Riot police used pepper spray and batons against some of the protesters in Havana on Sunday, but in the evening they had not directly confronted the majority. Witnesses saw men dressed in civilian clothes dragging some protesters to the police cars they were waiting for and reported that they had seen special forces jeeps with machine guns mounted on the street.

Protests were also reported in the city of Palma Soriano, in the east of the country, near Santiago and also in San Antonio de los Baños, in the south of Havana, where protesters shouted: “Down with the dictatorship ! ” In Matanzas, a video on social media showed protesters knocking over cars.

President Miguel Díaz-Canel delivered a national emergency speech on television on Sunday afternoon that interrupted the scheduled football coverage and told Cubans: “We will not allow anyone to manipulate our situation. . . the order to fight has been given, the revolutionaries on the street. “

Protests appeared to have begun in San Antonio, where residents chanted anti-government slogans and demanded a halt to coronavirus restrictions and blackouts. Diaz-Canel visited the city and later said the protesters had been manipulated by U.S.-led campaigns on social media.

In Havana, some protesters wearing masks said they were tired of the communist system, the dollar shops used to sell scarce products and the lack of medicines. Social media was flooded with videos posted about the protests.

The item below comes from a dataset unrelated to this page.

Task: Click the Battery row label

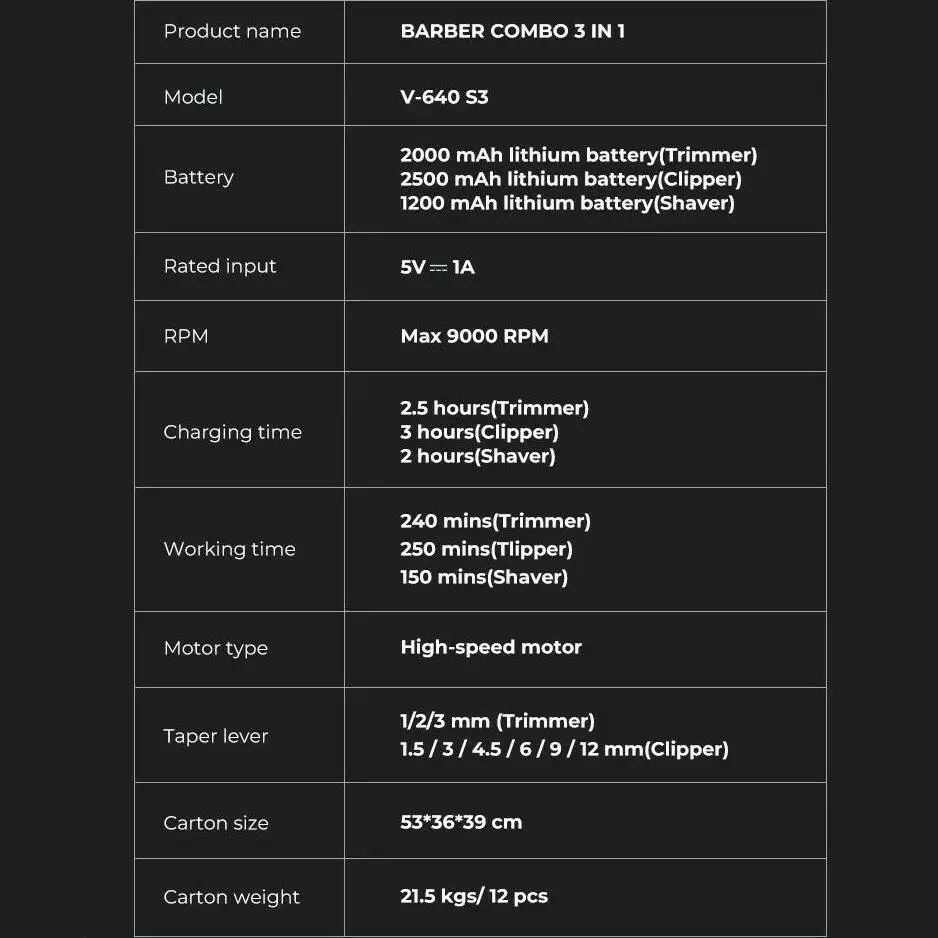Action: coord(198,178)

In Miami, members of the large Cuban-American community took to the streets to show support for the protests, and Republican Gov. Ron de Santis tweeted: Havana. The Cuban dictatorship has repressed the people of Cuba for decades and is now trying to silence those who have the courage to protest against their disastrous policies. “

Cuba has been facing its worst economic crisis since the collapse of the Soviet Union in 1991, its main sponsor until then. The coronavirus has devastated tourism revenues, the main exporter, and the stricter US sanctions imposed by the Donald Trump administration have drowned the economy. So far no hope has materialized for the Joe Biden administration to facilitate sanctions.

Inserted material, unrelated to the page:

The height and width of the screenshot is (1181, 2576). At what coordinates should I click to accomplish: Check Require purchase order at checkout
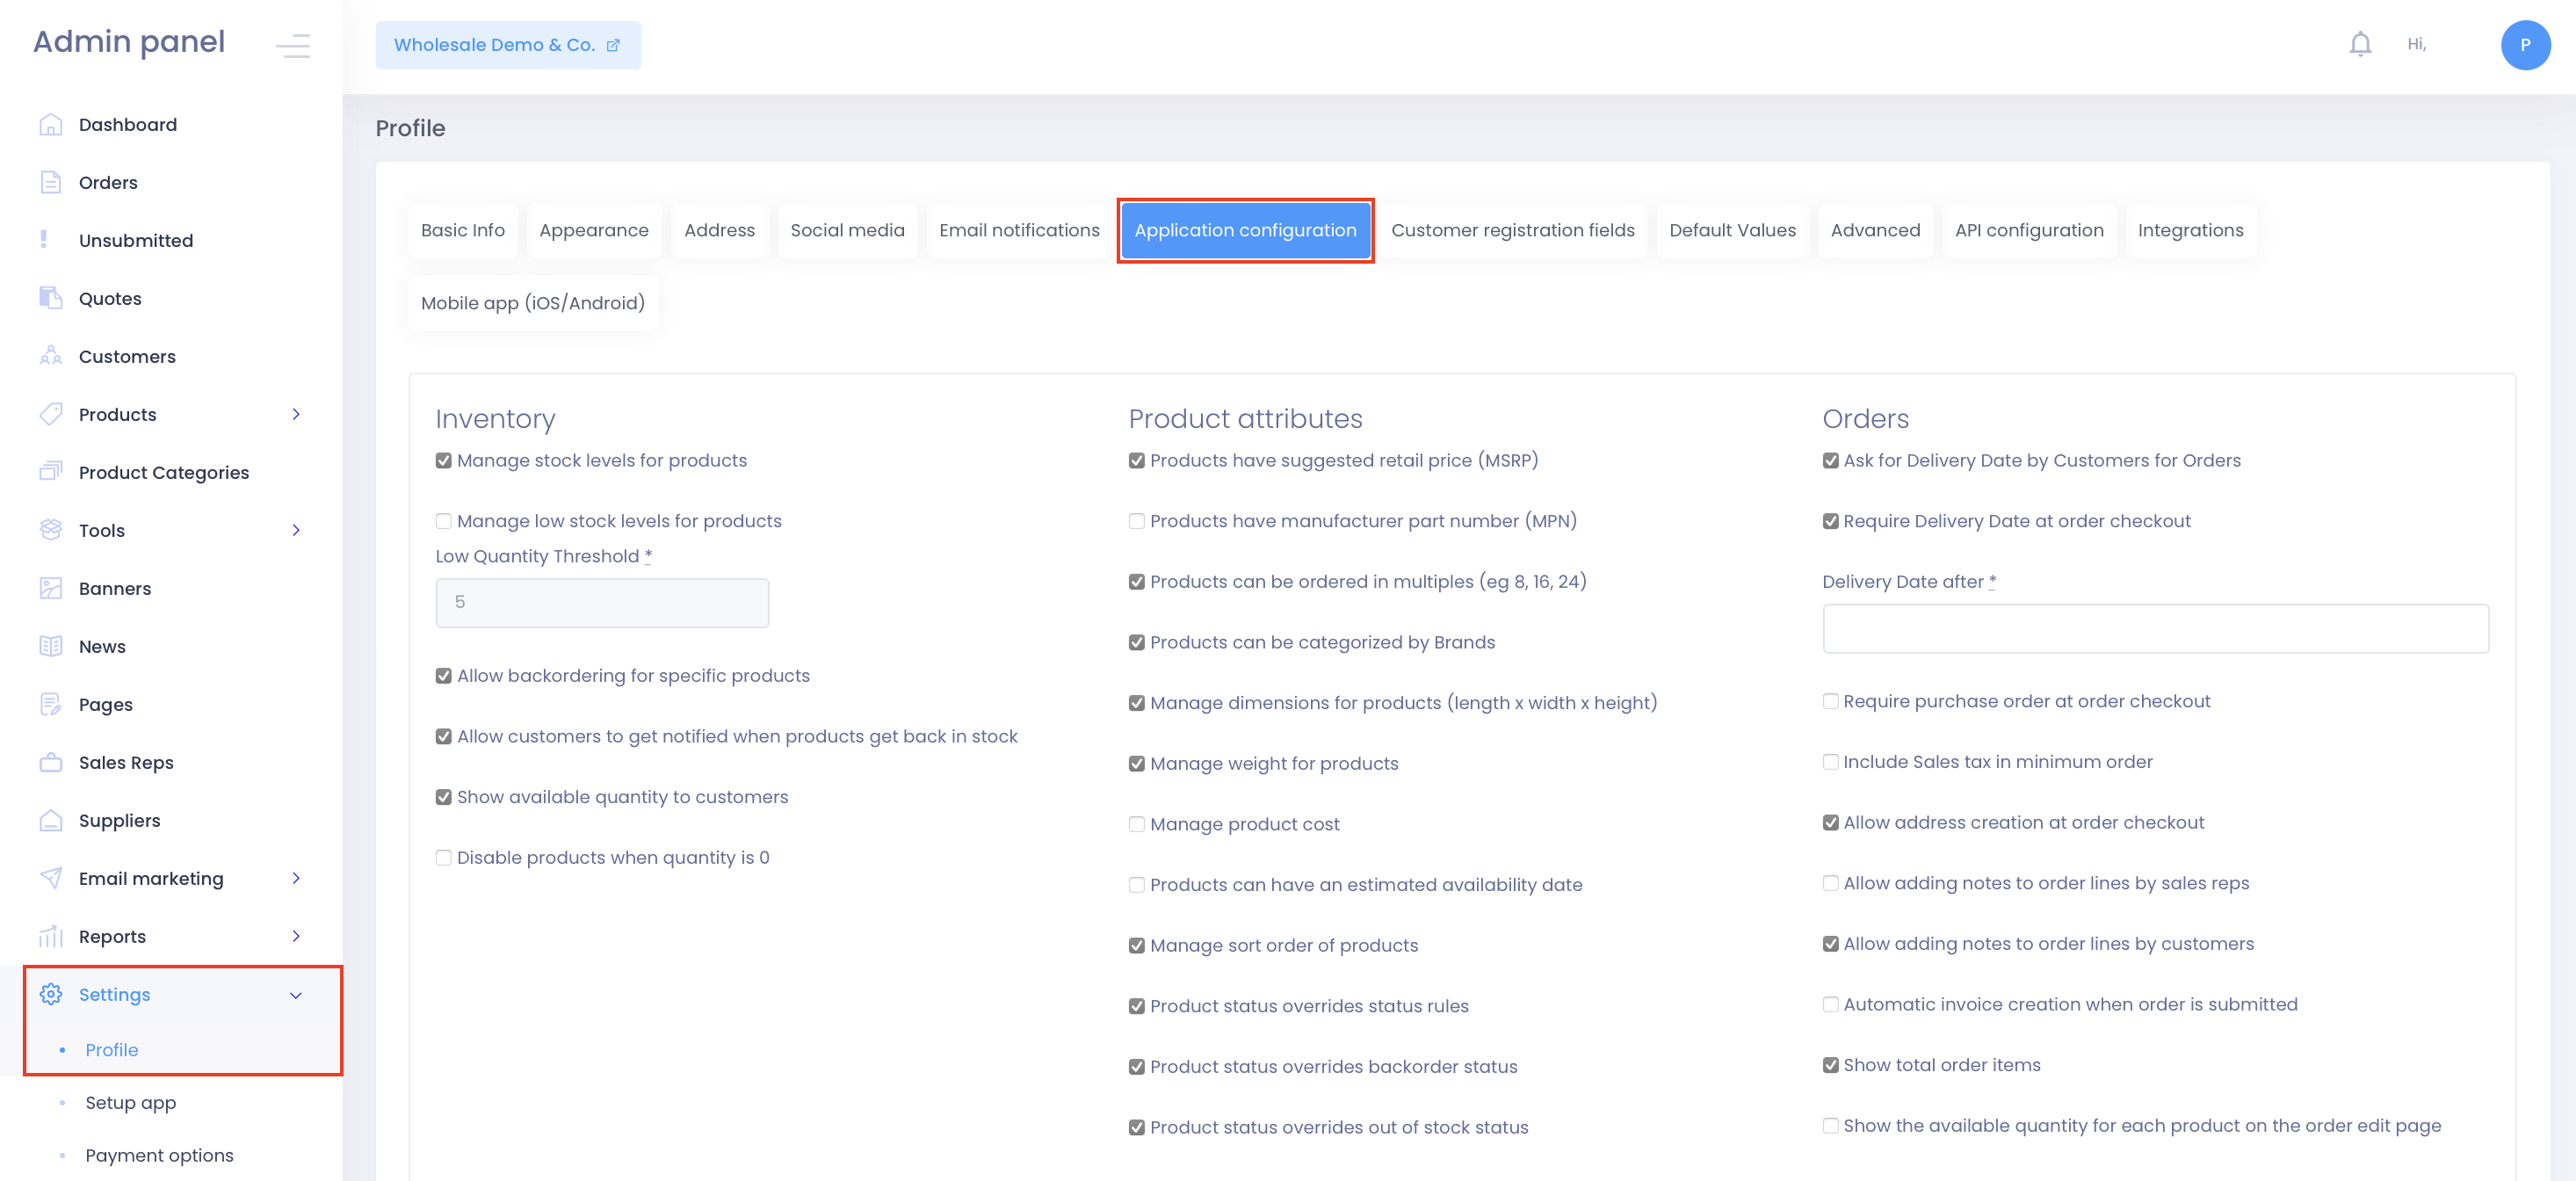pyautogui.click(x=1829, y=702)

The Díaz-Canel government tried to introduce limited economic reforms at the beginning of the year, severely devaluing the peso and allowing more freedom to the private sector, but they had little impact in the midst of a deep recession. Food and fuel shortages have worsened and many Cubans spend hours queuing for commodities.

In April, Raúl Castro he left the post as head of the Communist Party at the age of 89, marking the first time since the 1959 revolution, led by his brother Fidel, that a Castro had not been at the head of the country.

The carefully choreographed transition to a younger generation of leaders came months after a protest by the San Isidro artist collective against the lack of freedoms on the island. A rap song written earlier this year by dissident musicians of the group subverted the consecrated Cuban revolutionary slogan “Patria o Muerte” (“Homeland or Death”), replacing it with “Patria i Vida” (“Homeland and Life”) – a phrase called Sunday by some of the protesters.